The BoE is also unlikely to revisit just yet its radical policy of pumping out massive amounts of new money after official data showed Britain exited recession in the fourth quarter with growth of 0.3 percent, they added.
The Office for National Statistics originally estimated growth of only 0.1 percent during October-December 2009 following a recession that lasted six quarters -- the country's longest on record. It revised the data last week.
"While GDP growth in the fourth quarter of 2009 has been revised up to 0.3 percent quarter-on-quarter ... this is not likely to fundamentally ease the Bank of England's concerns about the outlook," said IHS Global Insight economist Howard Archer.
"Indeed, revisions to earlier GDP data means that the recession was actually even deeper than previously thought."
Britain's economy shrank 6.2 percent during the recession -- the largest downturn in 30 years -- according to the ONS, which originally estimated a 6.0-percent contraction in gross domestic product (GDP).
It is exactly one year since the BoE's monetary policy committee decided to slash British borrowing costs to 0.50 percent -- the lowest level since the British central bank was established in 1694.
Also in March 2009, the BoE launched quantitative easing (QE) -- a radical form of monetary policy that saw the central bank pump up the economy with 200 billion pounds (222 billion euros, 320 billion dollars) of new money.
It did this by purchasing bonds from commercial institutions, with the aim being to encourage banks to increase lending to businesses and individuals.
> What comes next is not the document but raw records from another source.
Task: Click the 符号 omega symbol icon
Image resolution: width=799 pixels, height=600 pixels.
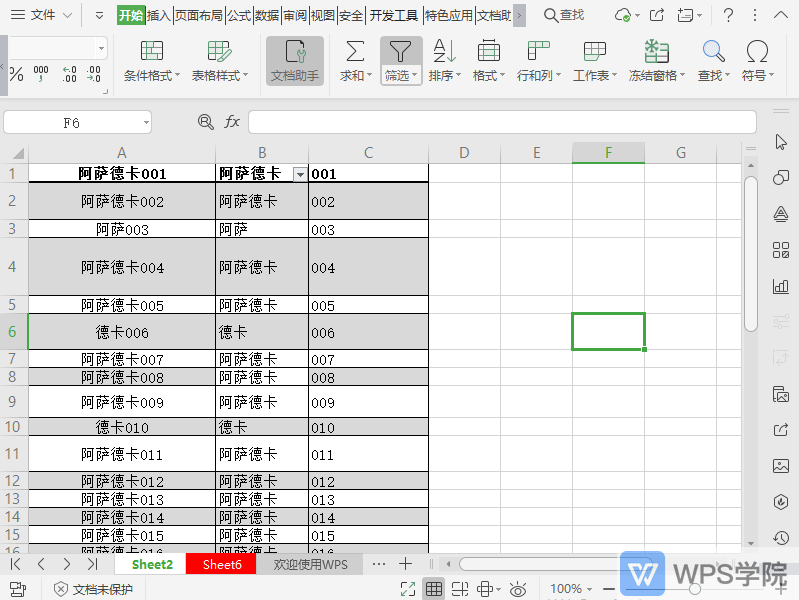Action: point(757,52)
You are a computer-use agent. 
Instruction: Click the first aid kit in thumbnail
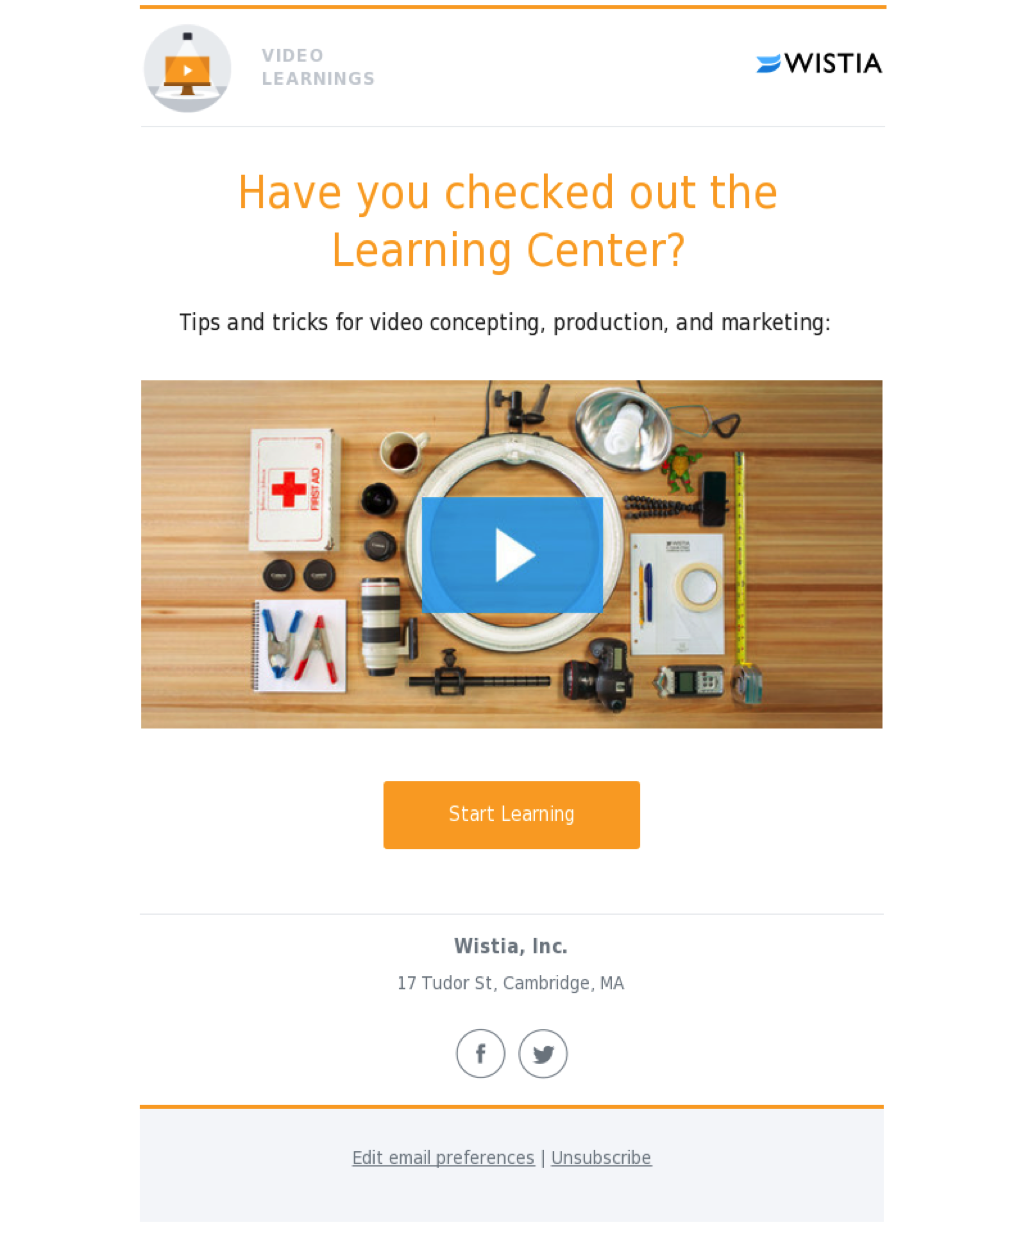[294, 490]
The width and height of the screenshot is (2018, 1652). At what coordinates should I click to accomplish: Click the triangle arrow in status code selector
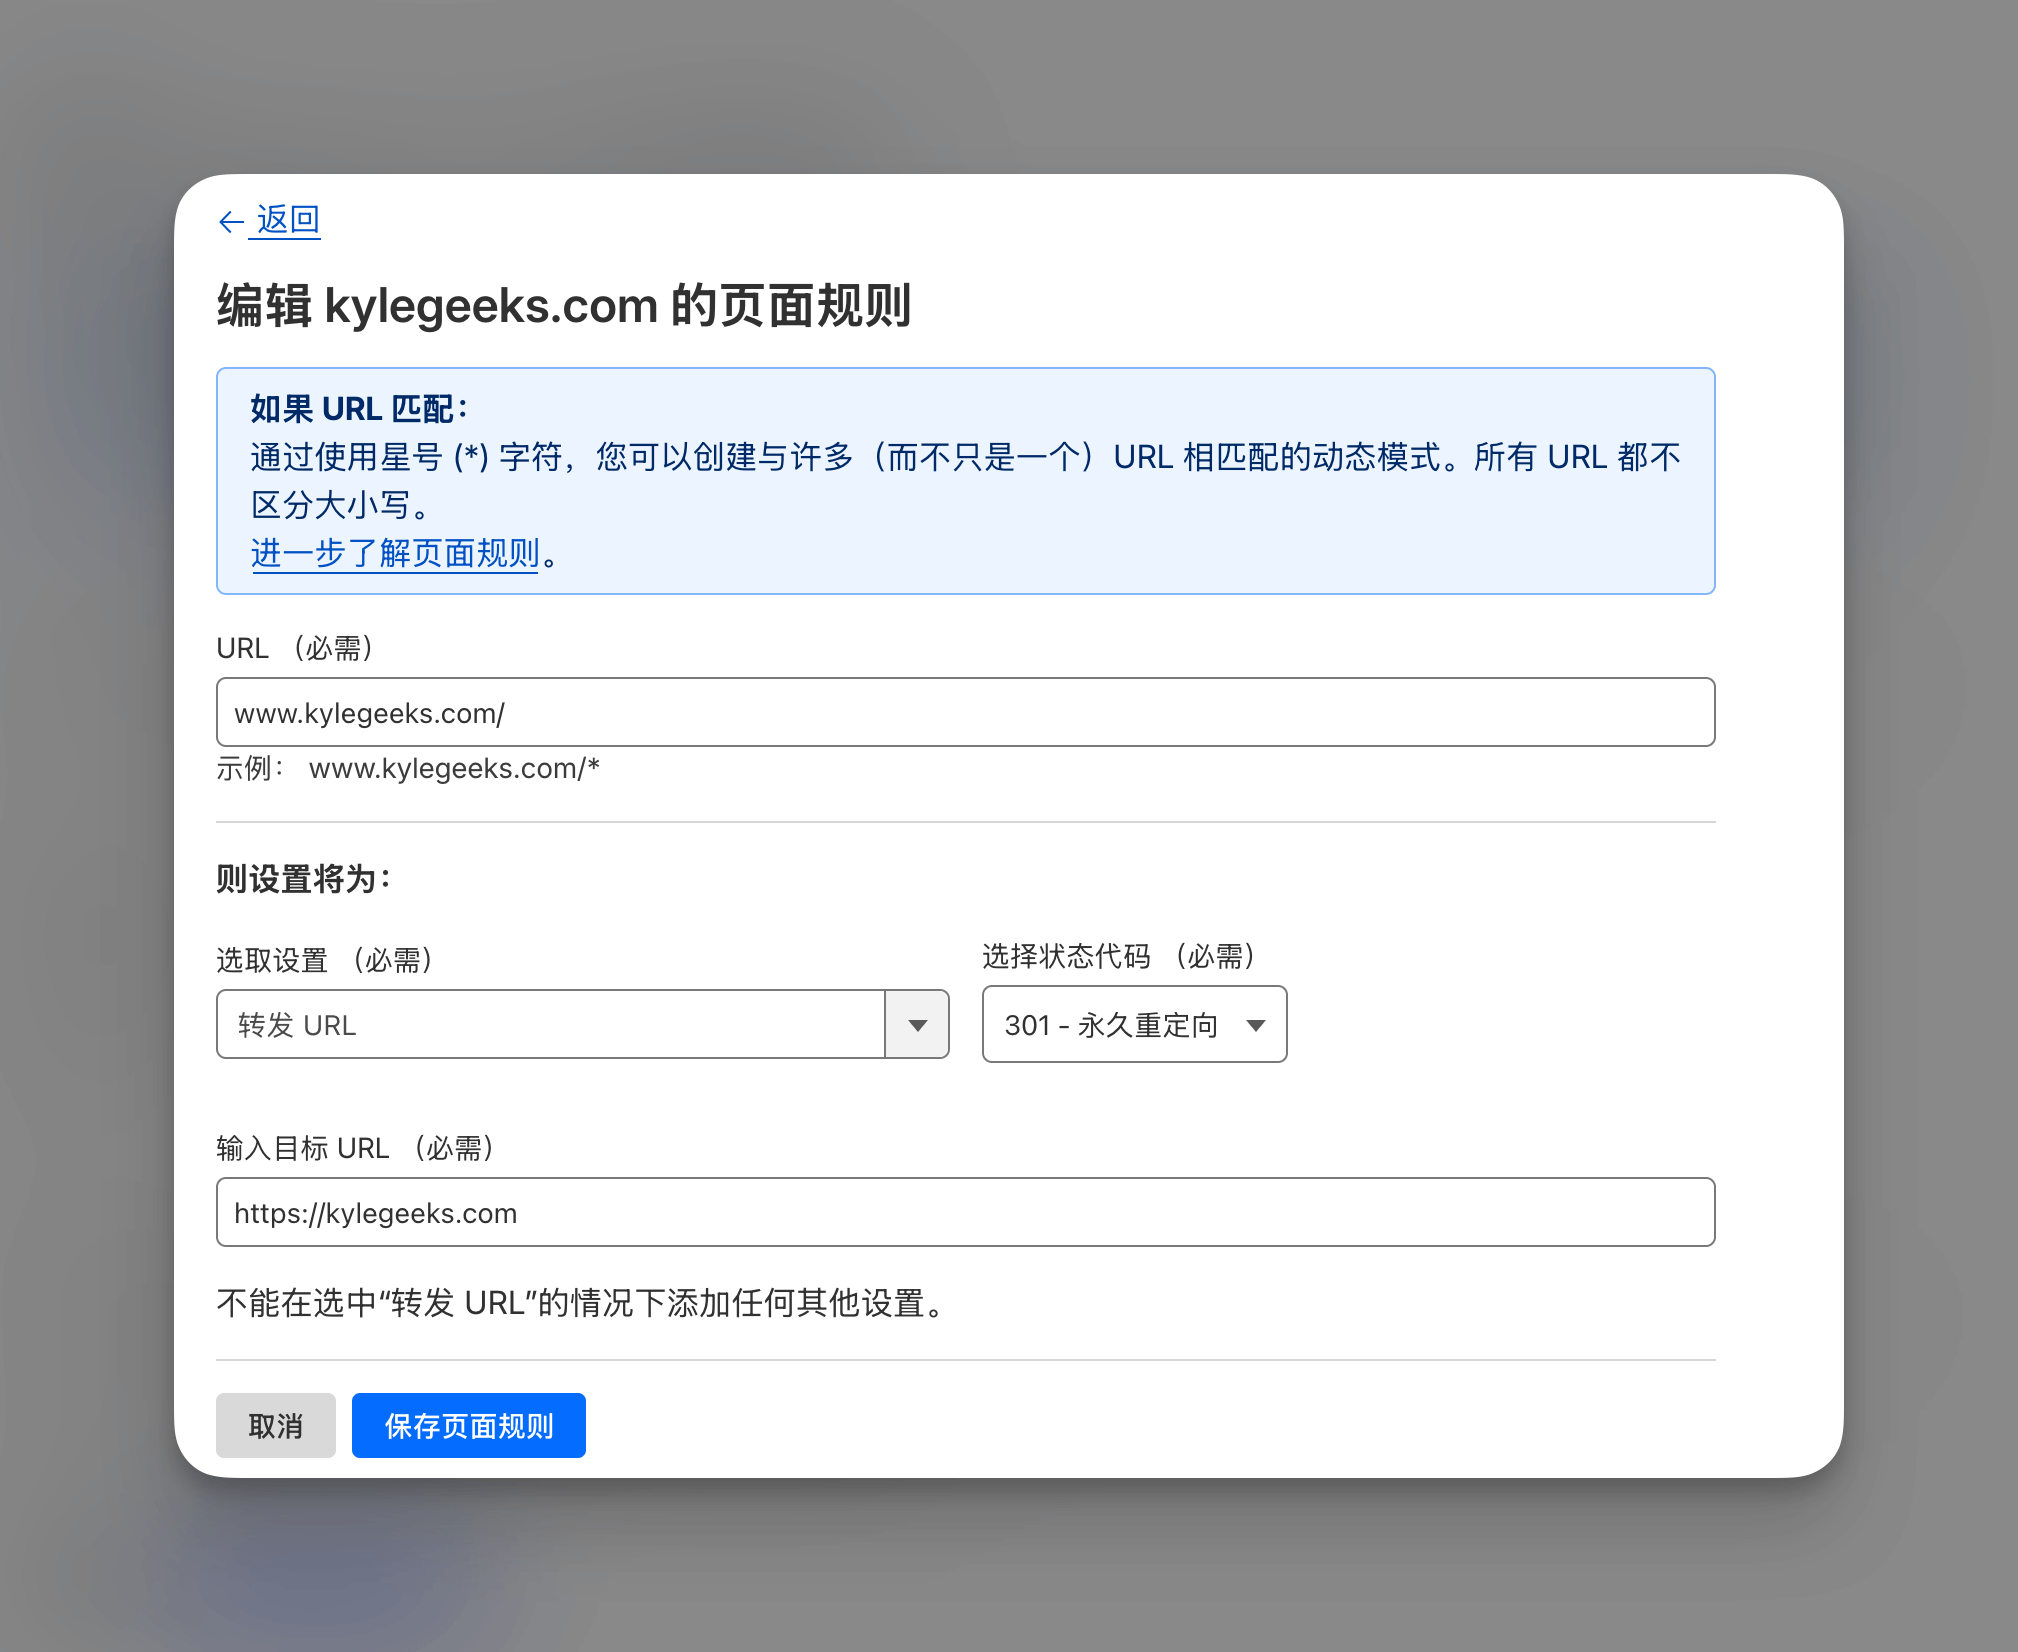point(1256,1024)
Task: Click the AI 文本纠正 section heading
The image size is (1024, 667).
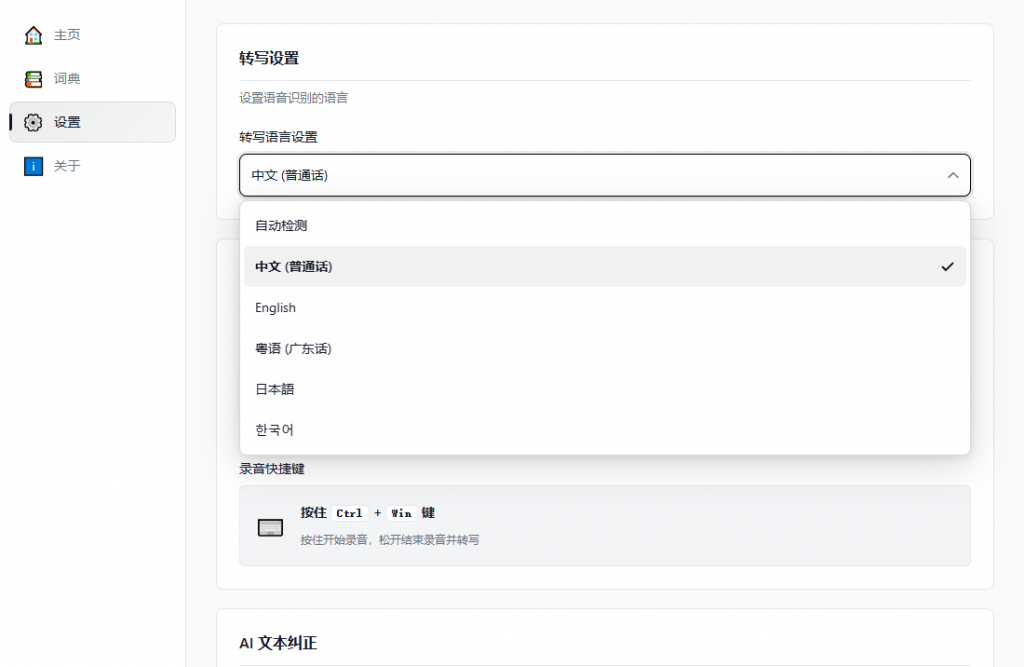Action: tap(278, 643)
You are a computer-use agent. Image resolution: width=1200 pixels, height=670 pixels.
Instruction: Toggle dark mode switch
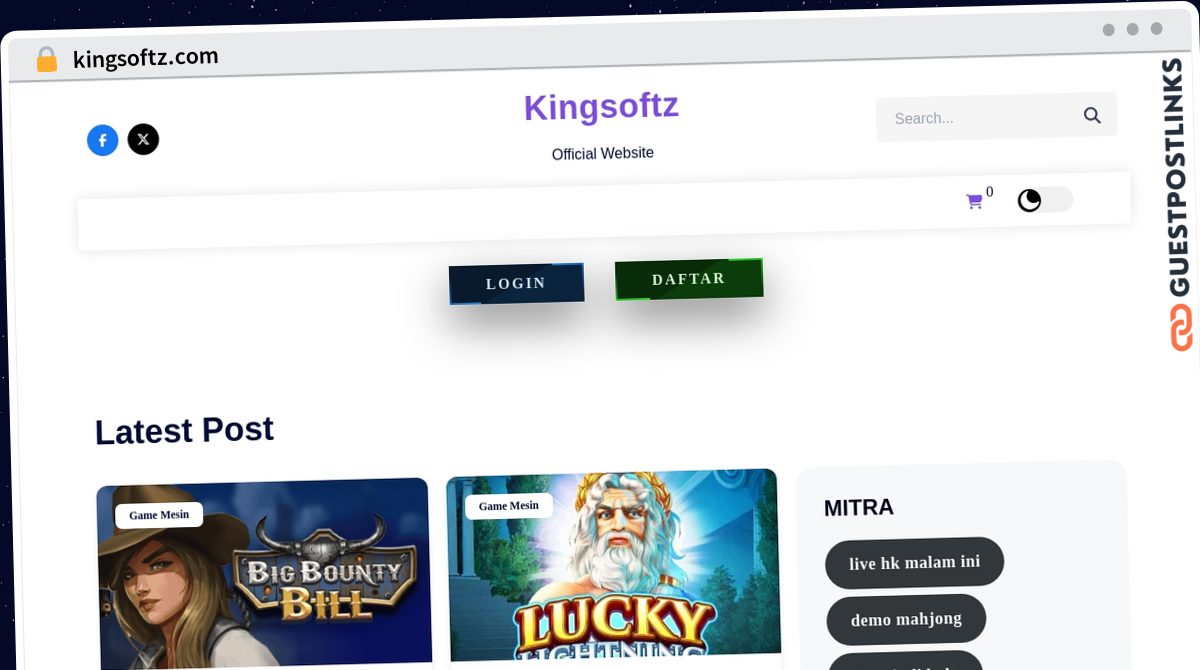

The BoE last month decided to freeze its QE plan but refused to rule out revisiting the asset purchases programme should Britain's economy struggle to build on its recovery.
"Thursday's MPC meeting marks the first anniversary of official interest rates being brought down to 0.5 percent and the start of the Quantitative Easing programme," noted Investec Securities economist Philip Shaw.
"From the perspective of the economy and markets, much has changed over the past 12 months. Fears of a long period of Japanese-style deflation have subsided, asset prices have risen sharply and UK GDP has turned positive. "Nonetheless whereas we had thought that there might have been a turnaround in the monetary policy debate by now -- towards considering when policy should be tightened -- the short-term choice facing the committee is still between keeping policy on hold and stepping up asset purchases," Shaw said.
Also on Thursday, the European Central Bank faces one of its most important meetings in months when policymakers tackle the latest twists in Greece's debt crisis and refine a roadmap to unwind emergency policy measures.
Questions about raising the ECB's main interest rate from a record low of 1.0 percent, or whether German Axel Weber will become the bank's next president will remain in the background, analysts said.